The Fugitive Artist

“The Fugitive Artist” curated by Michael  Lobel at the Neuberger Museum

So after some 30 years, the art historian – detective Michael Lobel comes calling.  He’s fascinated with the history of Picture Art and trying to find out where it came from.  It’s been so influential in the art world for the last 30 years, so – naturally – he’s researching Richard’s early work. He’s making me remember and relive those early days when beautiful was not a bad word. Michael Lobel wanted to make an exhibition of early Richard Prince.

But there’s a big problem. Richard Prince hates Early Richard Prince.
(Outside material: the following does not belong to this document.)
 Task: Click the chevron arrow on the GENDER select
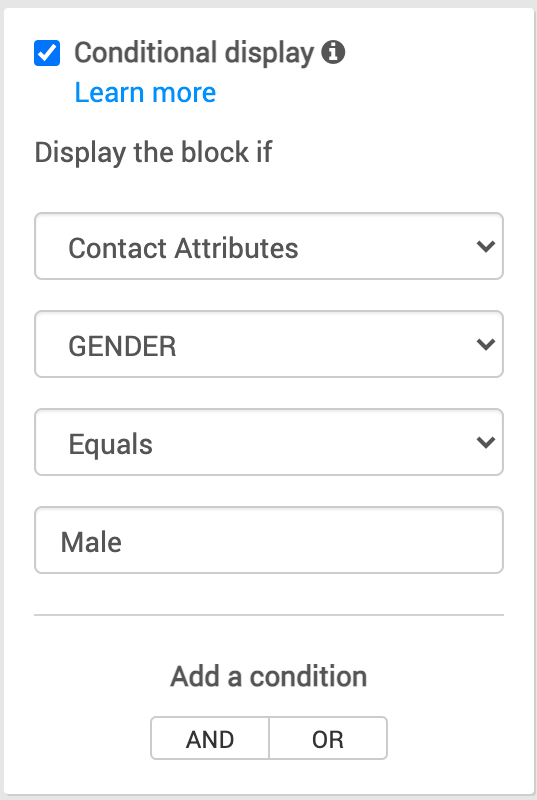485,344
Remember, he hates his uncanny ability to make beautiful marks. I understand that. And for the record, the road of intellectual photo images that  he  took was so much more influential and eventually lucrative than the road of the hand-made that I would have had him take. He did the brilliant strategic thing and I was and am – an idiot. I can accept that.

But the art by Richard Prince I exhibited in the 70’s  was very funny, provocative and I cannot tell a lie – beautiful. I sold a number of pieces to museums and collectors. I quickly paid him when I sold something and he took the money, cashed the checks and thanked me. Now 30 years later,  he says it was all a mistake. The work I sold was not really that of the real Richard Prince.

And because Richard repudiated all of the art in this exhibition,  – some 50 pieces he made from 1975,76,77, he refused to cooperate with Michael and the  Neuberger Museum in putting together this exhibition. He called in a lawyer, and refused to allow the pieces in the exhibition to be reproduced in the catalog.  Michael brilliantly worked his way around this by having empty squares become placeholders for the works he was describing.  The exhibition was called “The Fugitive Artist” , and the catalog visually expressed that idea.

So Prince decided that he doesn’t like the more beautifully made, less cerebral art of his early career.  He seems to want to recreate his history and needs to future art historians to see him as the cynical  jokster who appears fully formed on the art scene, without history, mistakes,  previous life, or previous art.